(Extracted records)
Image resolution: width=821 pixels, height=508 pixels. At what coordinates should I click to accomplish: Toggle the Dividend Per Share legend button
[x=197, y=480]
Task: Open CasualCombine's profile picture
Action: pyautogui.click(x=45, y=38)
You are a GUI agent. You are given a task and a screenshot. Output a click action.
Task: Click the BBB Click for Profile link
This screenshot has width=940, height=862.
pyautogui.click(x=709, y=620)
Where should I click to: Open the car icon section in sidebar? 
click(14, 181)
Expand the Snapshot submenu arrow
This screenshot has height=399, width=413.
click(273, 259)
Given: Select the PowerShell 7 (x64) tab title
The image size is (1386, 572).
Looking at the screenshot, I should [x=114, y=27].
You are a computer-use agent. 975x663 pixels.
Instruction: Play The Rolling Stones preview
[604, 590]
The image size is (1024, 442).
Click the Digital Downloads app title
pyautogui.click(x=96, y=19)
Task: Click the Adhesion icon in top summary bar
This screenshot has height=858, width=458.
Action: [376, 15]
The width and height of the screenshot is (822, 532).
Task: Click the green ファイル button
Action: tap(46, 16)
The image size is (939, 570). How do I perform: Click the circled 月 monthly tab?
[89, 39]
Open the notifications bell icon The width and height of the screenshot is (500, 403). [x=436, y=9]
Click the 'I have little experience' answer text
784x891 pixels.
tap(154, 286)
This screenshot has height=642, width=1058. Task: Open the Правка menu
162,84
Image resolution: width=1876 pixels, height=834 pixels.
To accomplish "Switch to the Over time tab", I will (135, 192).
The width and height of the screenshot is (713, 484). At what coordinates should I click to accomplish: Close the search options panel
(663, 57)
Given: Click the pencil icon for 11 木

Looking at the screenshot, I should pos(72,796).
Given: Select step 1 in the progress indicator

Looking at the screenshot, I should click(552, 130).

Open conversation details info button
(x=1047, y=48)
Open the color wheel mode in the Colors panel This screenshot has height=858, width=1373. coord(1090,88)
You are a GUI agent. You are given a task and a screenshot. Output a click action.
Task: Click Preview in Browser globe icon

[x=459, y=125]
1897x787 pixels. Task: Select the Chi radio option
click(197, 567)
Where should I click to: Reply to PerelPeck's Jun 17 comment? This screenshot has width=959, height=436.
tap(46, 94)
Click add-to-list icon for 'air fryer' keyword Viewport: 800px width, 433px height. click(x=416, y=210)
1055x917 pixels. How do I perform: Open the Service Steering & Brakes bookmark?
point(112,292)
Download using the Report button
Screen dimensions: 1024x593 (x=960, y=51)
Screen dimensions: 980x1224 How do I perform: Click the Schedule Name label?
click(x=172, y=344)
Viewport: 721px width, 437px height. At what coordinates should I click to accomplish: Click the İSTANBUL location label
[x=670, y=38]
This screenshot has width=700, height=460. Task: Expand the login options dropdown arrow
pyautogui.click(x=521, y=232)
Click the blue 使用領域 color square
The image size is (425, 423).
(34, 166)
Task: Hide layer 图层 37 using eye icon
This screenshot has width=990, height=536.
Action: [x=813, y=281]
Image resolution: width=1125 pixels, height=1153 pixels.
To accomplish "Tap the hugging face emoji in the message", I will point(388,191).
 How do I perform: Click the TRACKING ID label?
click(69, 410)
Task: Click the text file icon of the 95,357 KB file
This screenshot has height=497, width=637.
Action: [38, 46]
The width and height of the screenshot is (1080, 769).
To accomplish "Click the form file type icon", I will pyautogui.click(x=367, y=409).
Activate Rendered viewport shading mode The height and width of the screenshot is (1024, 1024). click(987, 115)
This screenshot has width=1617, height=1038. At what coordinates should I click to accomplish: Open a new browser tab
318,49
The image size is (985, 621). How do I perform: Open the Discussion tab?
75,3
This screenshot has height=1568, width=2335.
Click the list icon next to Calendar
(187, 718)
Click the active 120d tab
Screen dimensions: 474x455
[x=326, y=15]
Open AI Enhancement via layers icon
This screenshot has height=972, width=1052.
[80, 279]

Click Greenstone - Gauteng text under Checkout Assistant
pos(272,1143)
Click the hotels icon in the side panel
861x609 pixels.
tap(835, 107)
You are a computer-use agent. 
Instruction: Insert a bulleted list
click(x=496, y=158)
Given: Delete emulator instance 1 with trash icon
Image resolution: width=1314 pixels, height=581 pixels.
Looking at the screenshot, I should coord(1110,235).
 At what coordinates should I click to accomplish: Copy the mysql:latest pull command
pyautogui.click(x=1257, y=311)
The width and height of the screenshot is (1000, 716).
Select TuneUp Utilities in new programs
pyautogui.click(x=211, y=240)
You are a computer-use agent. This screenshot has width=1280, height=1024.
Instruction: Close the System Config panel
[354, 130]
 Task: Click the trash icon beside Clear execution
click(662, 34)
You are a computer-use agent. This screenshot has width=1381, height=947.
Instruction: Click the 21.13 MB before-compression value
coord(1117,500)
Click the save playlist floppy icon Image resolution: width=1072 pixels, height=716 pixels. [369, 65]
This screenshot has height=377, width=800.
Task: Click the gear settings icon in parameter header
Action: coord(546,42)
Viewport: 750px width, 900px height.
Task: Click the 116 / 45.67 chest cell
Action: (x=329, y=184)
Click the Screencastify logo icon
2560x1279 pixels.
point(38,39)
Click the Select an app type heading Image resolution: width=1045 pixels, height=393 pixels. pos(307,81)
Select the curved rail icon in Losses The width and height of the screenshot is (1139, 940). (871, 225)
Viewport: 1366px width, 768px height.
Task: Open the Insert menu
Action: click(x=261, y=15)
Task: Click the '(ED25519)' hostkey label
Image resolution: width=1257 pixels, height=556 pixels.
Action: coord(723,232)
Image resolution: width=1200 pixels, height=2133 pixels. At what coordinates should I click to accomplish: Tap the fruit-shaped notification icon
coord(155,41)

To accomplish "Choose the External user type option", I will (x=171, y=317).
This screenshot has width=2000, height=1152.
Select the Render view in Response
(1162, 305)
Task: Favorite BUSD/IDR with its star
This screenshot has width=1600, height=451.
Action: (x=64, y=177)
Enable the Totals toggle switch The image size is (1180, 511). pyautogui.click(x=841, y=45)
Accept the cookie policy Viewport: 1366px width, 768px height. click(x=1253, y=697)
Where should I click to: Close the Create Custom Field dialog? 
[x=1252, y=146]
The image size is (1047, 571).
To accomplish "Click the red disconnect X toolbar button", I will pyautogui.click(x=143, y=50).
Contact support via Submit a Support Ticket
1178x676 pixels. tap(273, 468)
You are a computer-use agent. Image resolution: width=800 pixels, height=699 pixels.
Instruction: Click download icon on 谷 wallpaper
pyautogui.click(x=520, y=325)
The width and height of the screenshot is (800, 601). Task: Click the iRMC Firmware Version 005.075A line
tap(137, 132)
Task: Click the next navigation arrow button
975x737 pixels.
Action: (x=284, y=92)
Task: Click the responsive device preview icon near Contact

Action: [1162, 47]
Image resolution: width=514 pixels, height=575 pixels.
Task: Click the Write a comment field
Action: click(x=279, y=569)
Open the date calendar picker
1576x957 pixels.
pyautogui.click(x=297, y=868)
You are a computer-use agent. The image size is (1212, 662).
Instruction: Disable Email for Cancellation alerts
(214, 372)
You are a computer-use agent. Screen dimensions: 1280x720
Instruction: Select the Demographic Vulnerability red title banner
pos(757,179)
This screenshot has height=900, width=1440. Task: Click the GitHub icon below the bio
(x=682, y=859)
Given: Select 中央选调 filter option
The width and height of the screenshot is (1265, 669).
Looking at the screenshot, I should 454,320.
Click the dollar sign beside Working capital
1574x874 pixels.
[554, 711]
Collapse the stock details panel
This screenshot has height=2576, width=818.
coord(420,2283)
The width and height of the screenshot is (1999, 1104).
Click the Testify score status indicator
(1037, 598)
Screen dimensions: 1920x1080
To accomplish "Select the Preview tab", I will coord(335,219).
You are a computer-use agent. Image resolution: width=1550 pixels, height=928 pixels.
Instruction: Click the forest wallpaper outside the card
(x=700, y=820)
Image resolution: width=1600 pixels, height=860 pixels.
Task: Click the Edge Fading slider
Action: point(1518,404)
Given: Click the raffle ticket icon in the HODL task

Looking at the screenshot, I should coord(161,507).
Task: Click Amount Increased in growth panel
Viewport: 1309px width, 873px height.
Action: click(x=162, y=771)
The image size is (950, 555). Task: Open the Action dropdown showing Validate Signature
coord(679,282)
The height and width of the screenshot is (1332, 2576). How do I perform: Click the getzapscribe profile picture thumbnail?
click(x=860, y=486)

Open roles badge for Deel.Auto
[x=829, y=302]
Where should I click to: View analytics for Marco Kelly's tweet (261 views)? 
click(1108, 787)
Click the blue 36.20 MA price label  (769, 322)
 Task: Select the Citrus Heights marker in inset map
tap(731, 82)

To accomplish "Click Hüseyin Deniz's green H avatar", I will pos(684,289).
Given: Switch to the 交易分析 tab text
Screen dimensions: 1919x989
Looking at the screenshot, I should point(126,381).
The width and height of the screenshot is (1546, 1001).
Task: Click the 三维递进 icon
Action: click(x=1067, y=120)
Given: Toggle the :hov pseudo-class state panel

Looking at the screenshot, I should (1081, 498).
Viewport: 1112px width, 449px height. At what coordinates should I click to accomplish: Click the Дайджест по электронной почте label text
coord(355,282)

Brief.
From the records above, show each line that contains the word "color".

Exercise result.
Open the color wheel mode in the Colors panel This screenshot has height=858, width=1373. coord(1090,88)
Click the blue 使用領域 color square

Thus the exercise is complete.